Kochems Katrin, de Graaf Everlien, Hesselmann Ginette M, Ausems Marieke J E, Teunissen Saskia C C M
Center of Expertise in Palliative Care, Julius Center for Health Sciences and Primary Care, University Medical Center Utrecht, Heidelberglaan 100, P.O. Box 85500, Utrecht 3508 GA, The Netherlands.
Center of Expertise in Palliative Care, Julius Center for Health Sciences and Primary Care, University Medical Center Utrecht, Utrecht, The Netherlands.
Palliat Care Soc Pract. 2023 Dec 25;17:26323524231216994. doi: 10.1177/26323524231216994. eCollection 2023.
Palliative care in primary care and nursing home settings is becoming increasingly important. A multidimensional palliative care approach, provided by a multiprofessional team, is essential to meeting patients' and relatives' values, wishes, and needs. Factors that hamper the provision of palliative care in this context have not yet been fully explored.
To identify the barriers to providing palliative care for patients at home or in nursing homes as perceived by healthcare professionals.

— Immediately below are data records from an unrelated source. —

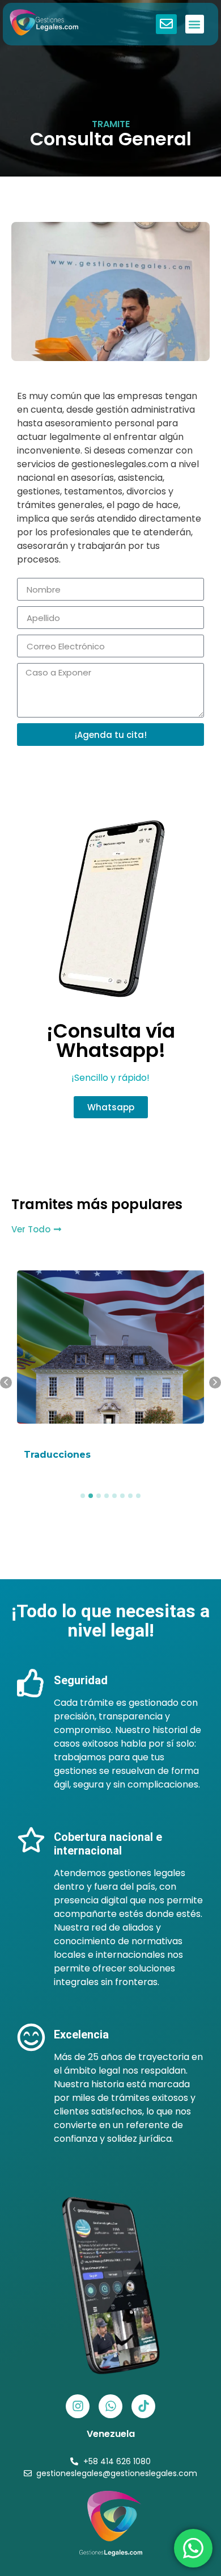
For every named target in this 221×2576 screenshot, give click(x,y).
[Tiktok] (143, 2406)
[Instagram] (78, 2406)
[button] (194, 24)
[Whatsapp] (110, 2406)
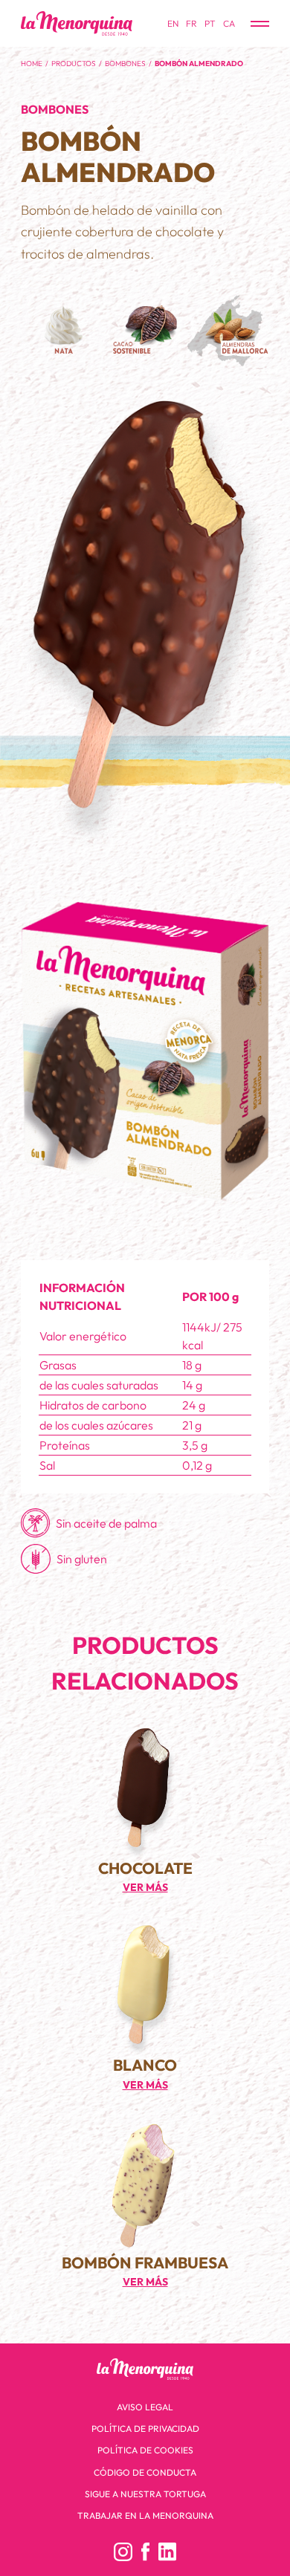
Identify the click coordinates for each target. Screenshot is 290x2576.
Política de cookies (145, 2450)
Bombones (125, 63)
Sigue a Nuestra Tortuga (145, 2493)
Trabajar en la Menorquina (145, 2515)
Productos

Cross-sectional survey study.
A convenience sample of nurses, doctors, chaplains, and rehabilitation therapists working in primary care and at nursing homes in the Netherlands is used. The primary outcome is barriers, defined as statements with ⩾20% negative response. The survey contained 56 statements on palliative reasoning, communication, and multiprofessional collaboration. Data were analyzed using descriptive statistics.

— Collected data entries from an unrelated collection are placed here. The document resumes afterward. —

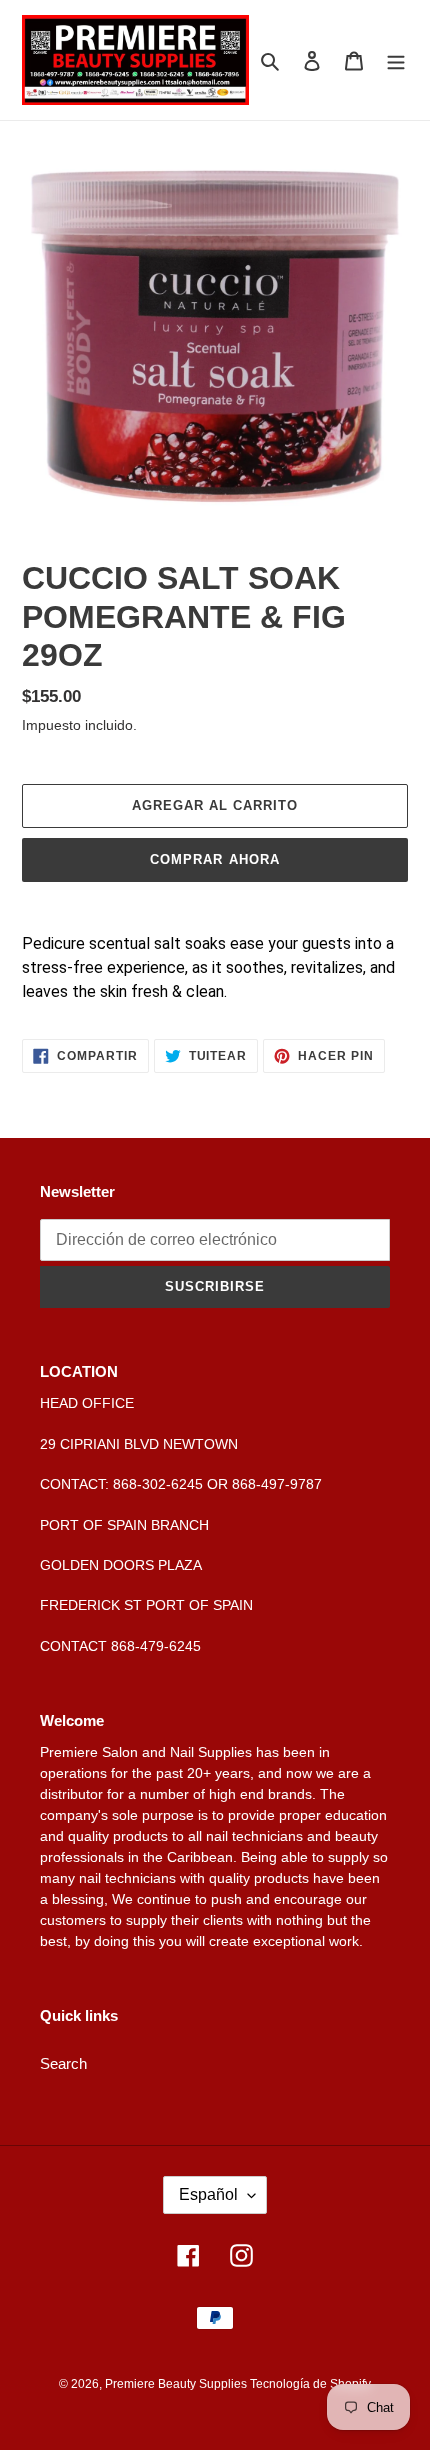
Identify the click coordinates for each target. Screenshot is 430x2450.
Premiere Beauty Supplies (177, 2384)
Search (63, 2063)
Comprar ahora (215, 859)
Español (208, 2194)
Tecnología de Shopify (310, 2384)
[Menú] (396, 60)
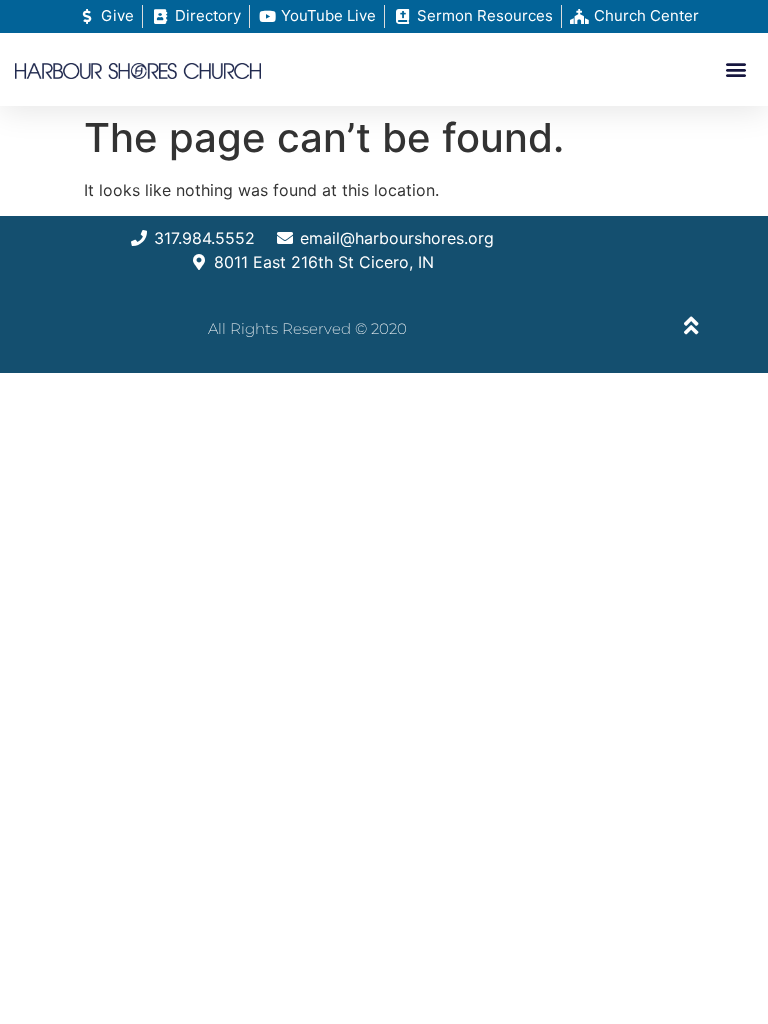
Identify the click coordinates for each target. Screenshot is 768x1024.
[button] (736, 69)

In total, 249 healthcare professionals completed the survey (66% completion rate). The main barriers identified in the provision of palliative care were the use of measurement tools (43%), consultation of an expert (31%), estimation of life expectancy (29%), and documentation in the electronic health record (21% and 37%). In primary care, mainly organizational barriers were identified, whereas in nursing homes, most barriers were related to care content. Chaplains and rehabilitation therapists perceived the most barriers.

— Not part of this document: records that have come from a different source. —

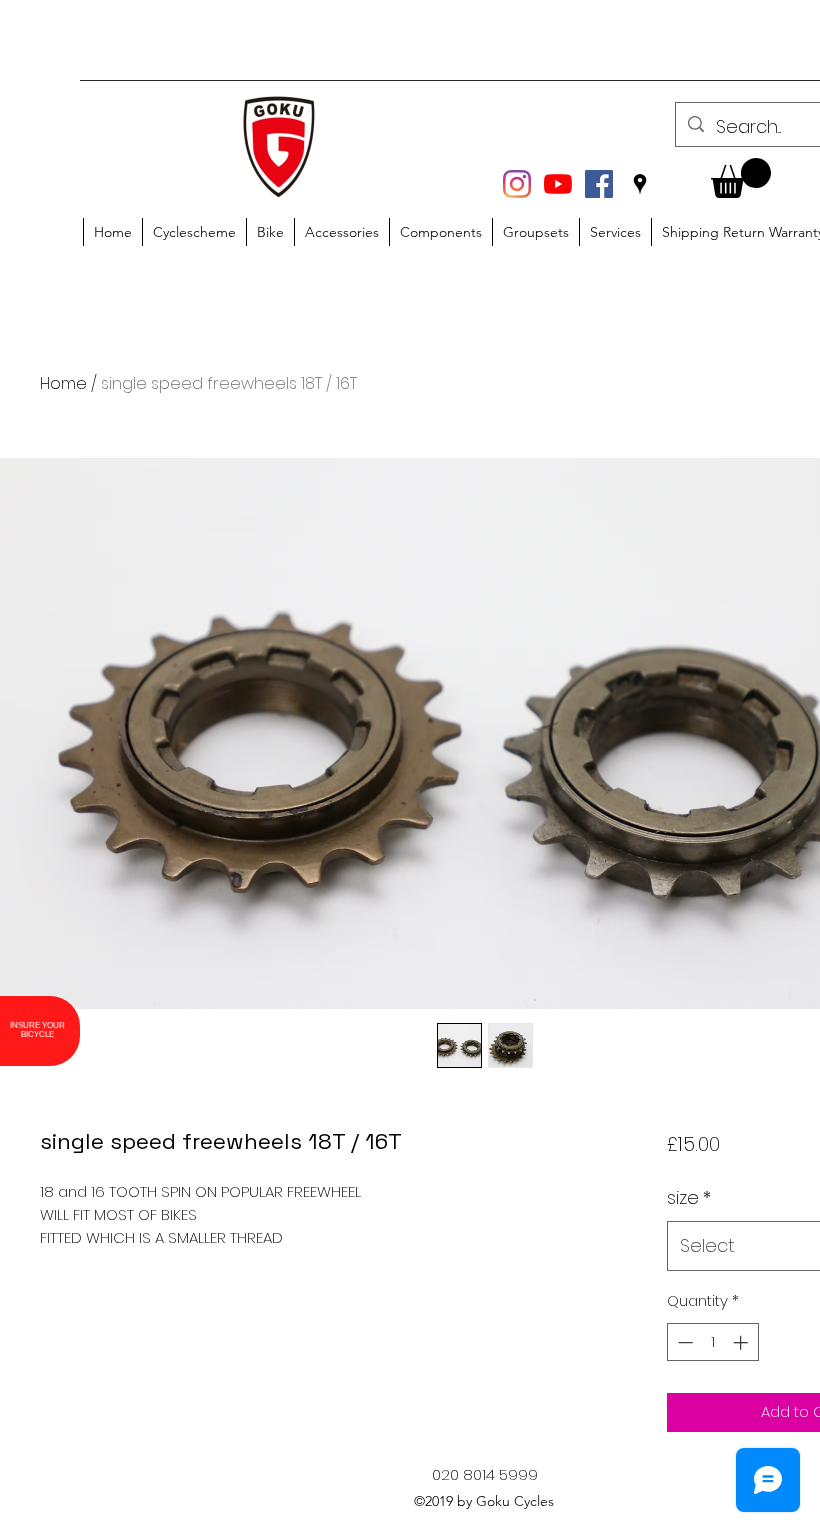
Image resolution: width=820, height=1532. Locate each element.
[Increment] (742, 1342)
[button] (741, 178)
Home (63, 383)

In primary care and nursing homes, there are barriers to the provision of palliative care. The provision of palliative care depends on the identification of patients with palliative care needs and is influenced by individual healthcare professionals, possibilities for consultation, and the electronic health record. An unambiguous and systematic approach within the multiprofessional team is needed, which should be patient-driven and tailored to the setting.
基层医疗和养老院环境中的姑息治疗变得越来越重要。由多专业团队提供的多维度姑息治疗方法对于满足患者及其亲属的价值观、愿望和需求至关重要。在这种情况下阻碍提供姑息治疗的因素尚未得到充分探索。
确定医疗保健专业人员所认为的在家中或养老院为患者提供姑息治疗的障碍。
横断面调查研究。
使用在荷兰基层医疗和养老院工作的护士、医生、牧师和康复治疗师的便利样本。主要结果是障碍,定义为负面回答率≥20%的陈述。该调查包含56条关于姑息治疗推理、沟通和多专业协作的陈述。使用描述性统计分析数据。
共有249名医疗保健专业人员完成了调查(完成率66%)。在提供姑息治疗中确定的主要障碍是测量工具的使用(43%)、咨询专家(31%)、预期寿命的估计(29%)以及电子健康记录中的记录(21%和37%)。在基层医疗中,主要确定的是组织障碍,而在养老院中,大多数障碍与护理内容有关。牧师和康复治疗师认为障碍最多。
在基层医疗和养老院中,提供姑息治疗存在障碍。姑息治疗的提供取决于对有姑息治疗需求患者的识别,并受到个体医疗保健专业人员、咨询可能性和电子健康记录的影响。多专业团队需要一种明确且系统的方法,该方法应以患者为导向并根据具体情况量身定制。